The Quiet Landscape of Winter

January 03, 2013

 

A great gift of winter is the encouragement it gives us to settle down, to take time for renewal. As nature cycles through its annual rite of shortened days and deepening, colder nights, we do well to take time apart, even for a few days, to slow down, consider the years that have passed and the one that lies ahead.

I hope that in this season’s flurry of parties and feasting, there have been moments of quiet reflection for you. These snowbound days are nature’s incentive to follow the bear into the cave of repose and contemplation. Even if just for a few days, we are better for it.

Winter provides a landscape for the quiet eye. Snow muffles sound, and in like manner, hushes the cacophony of the visual. Fields of stubble, gleaned crops, and manured soils are blanketed with undulating waves of whiteness. Roadside ditches, bracken, and stone walls are drifted into memory. The litter of the forest floor is smoothed over. The eye, like the ear, is invited into a quieter space.

Winter provides opportunity to see the world anew. Take time time this week to look about and really behold this change. This is a different vista than we experienced two weeks ago. Let your eye take it in. Revel in it.

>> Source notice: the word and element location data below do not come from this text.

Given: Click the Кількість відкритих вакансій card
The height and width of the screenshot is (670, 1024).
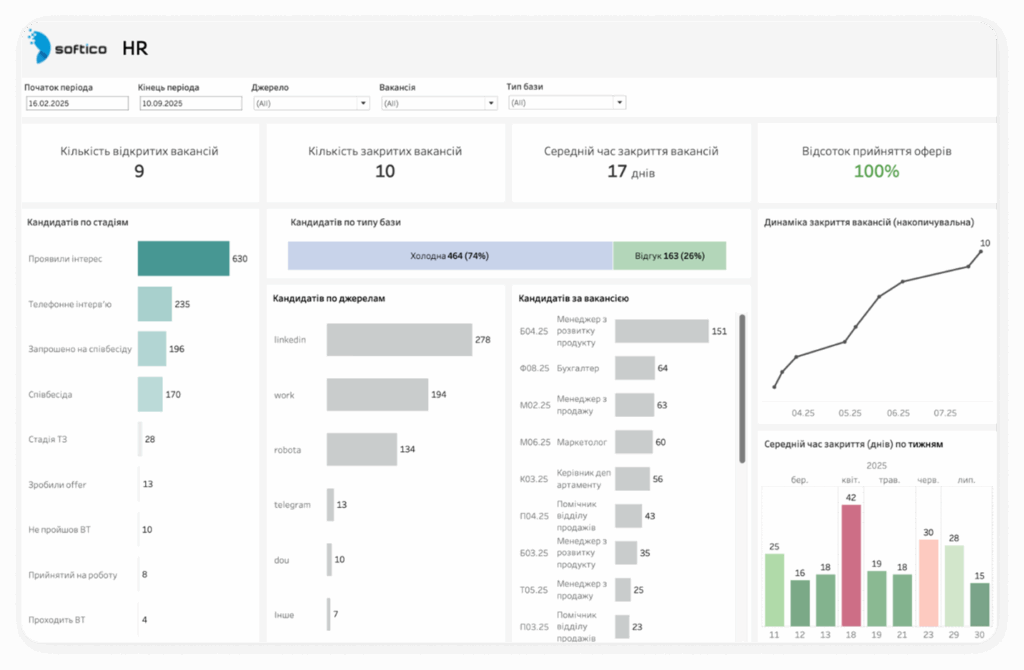Looking at the screenshot, I should (139, 162).
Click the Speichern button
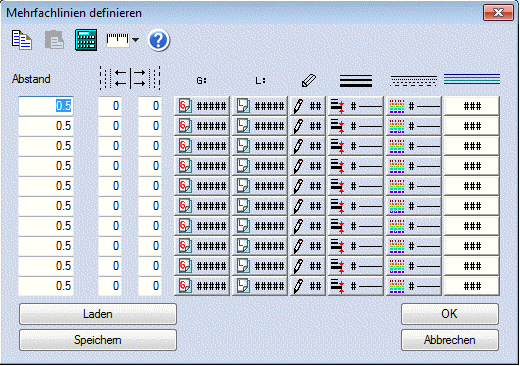Image resolution: width=520 pixels, height=366 pixels. click(x=98, y=340)
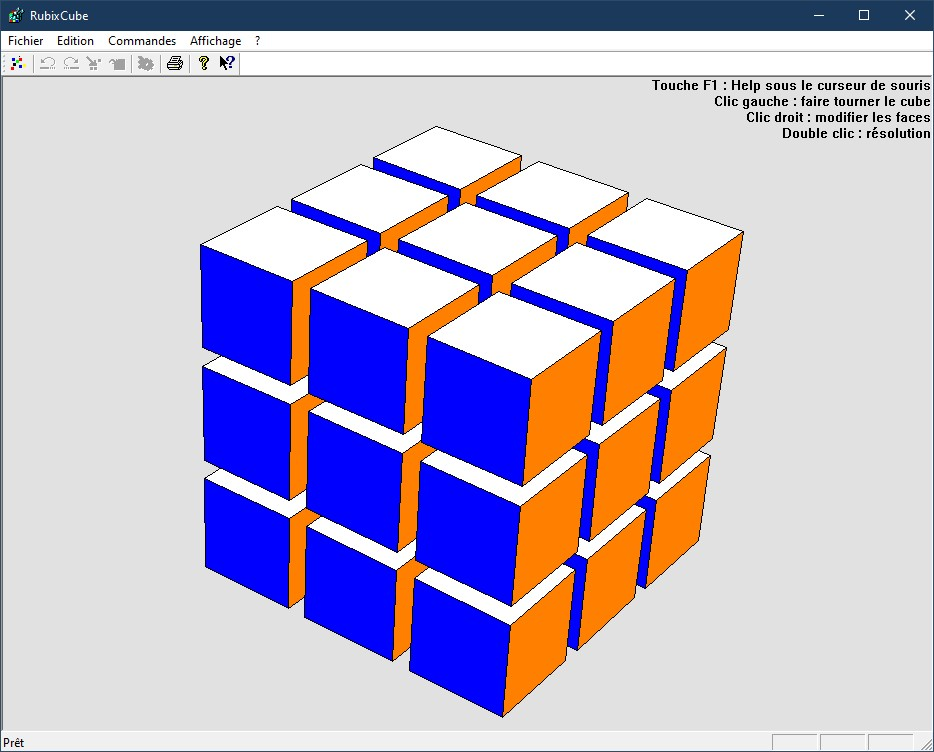This screenshot has width=934, height=752.
Task: Open the ? help menu in menu bar
Action: tap(257, 41)
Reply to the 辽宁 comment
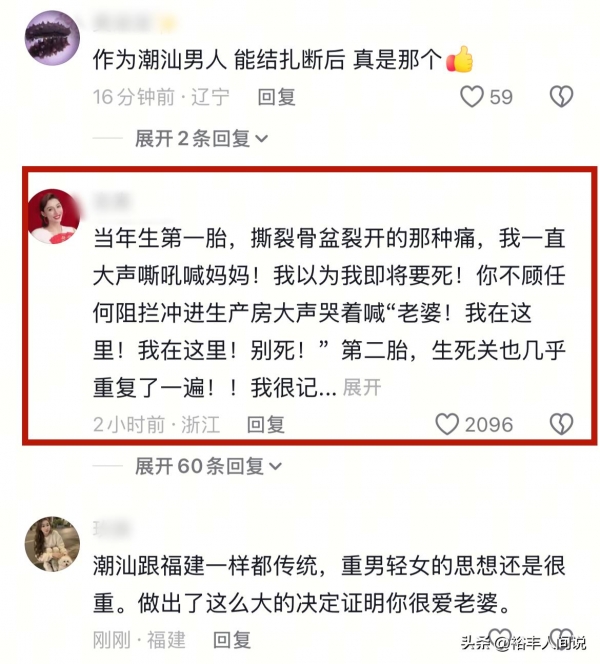 tap(276, 97)
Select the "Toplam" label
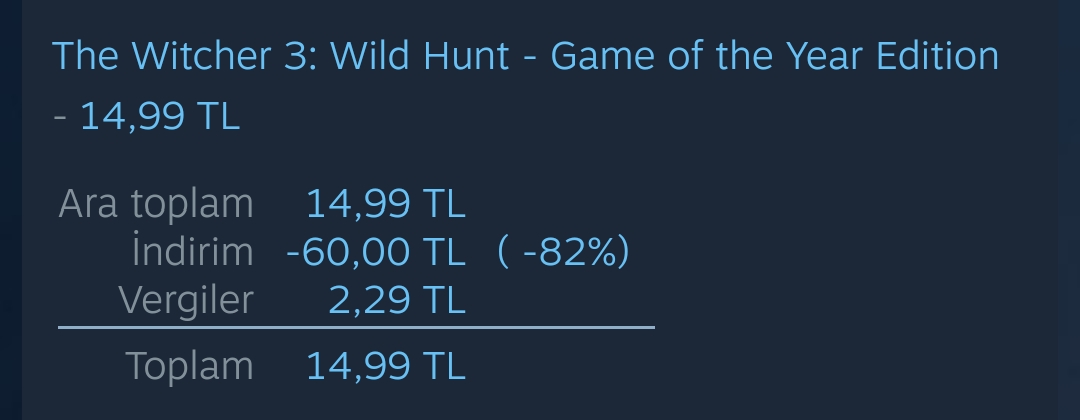 point(189,366)
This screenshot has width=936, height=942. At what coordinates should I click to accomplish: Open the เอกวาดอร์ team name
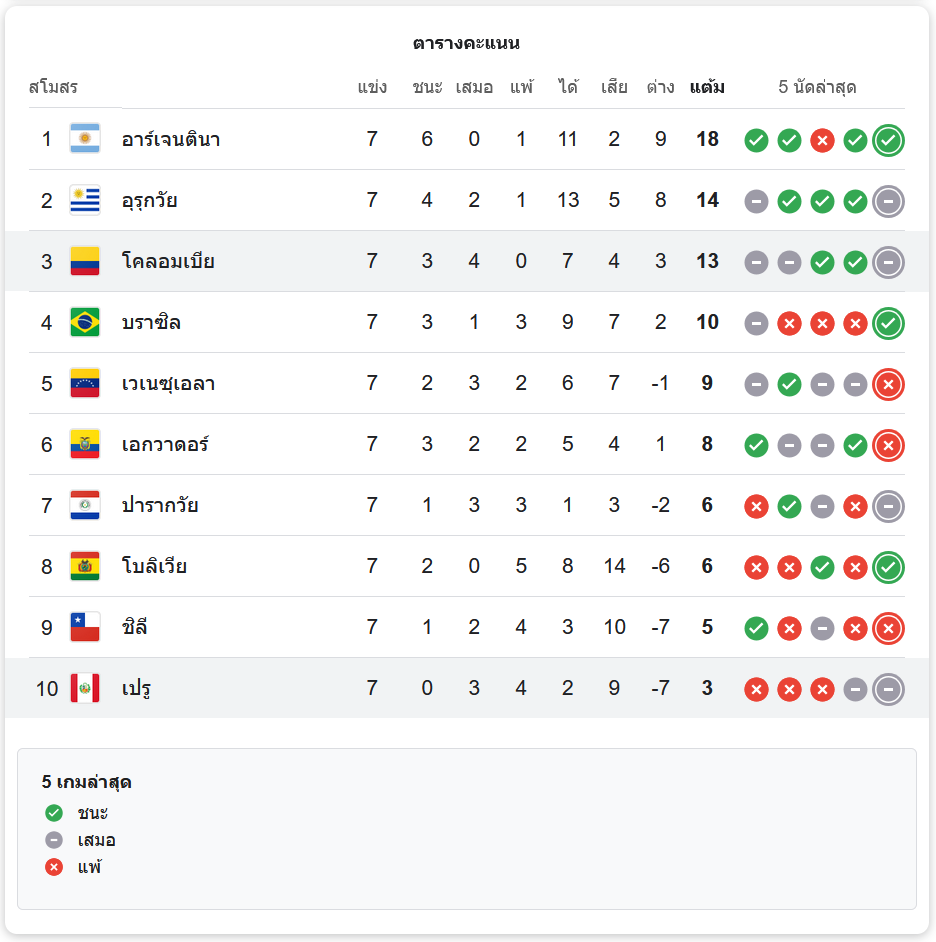165,445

Twenty years ago, in just such a season, I was headed to work and passed a neighbor’s pond. Well. I say it was a pond, because I passed it every day and knew a pond was there. That day, however, the pond wasn’t there. Gone was the berm that arced across the lip of the field; gone, too, was the water and its reflection of sky. All I really saw was a blanket of white. In the flat light of early morning there wasn’t even the slightest sense of the snow’s surface, no sign of near and far. Only the familiar lines of our neighbors’ home assured me I was in the right spot. Snow had erased the pond!

I slowed the car and proceeded into the driveway. For the next 15 to 20 minutes I trudged amidst drifted whiteness with my camera and a moderate telephoto lens. Framing the scene from one angle I was able to isolate the absent pond, separating it from a small shed in the foreground and a treeline some distance to the back. 

To my left, atop snow where, in my memory, the berm of grass still framed the pond, sat three Adirondack chairs. Gone were the flat surfaces of arm and seat slat. Gone too, were the evenly cut edges of the lower back legs. Like the pond and the earth, these three chairs, too, were slowly disappearing.

Before all vestige of the world I had known was removed, I photographed the scene. Carefully lowering my lens to a point just below the treeline, I removed it also from the frame, leaving just these three vanishing remnants from another time.

This is the pared down, simplified, quieted view of winter.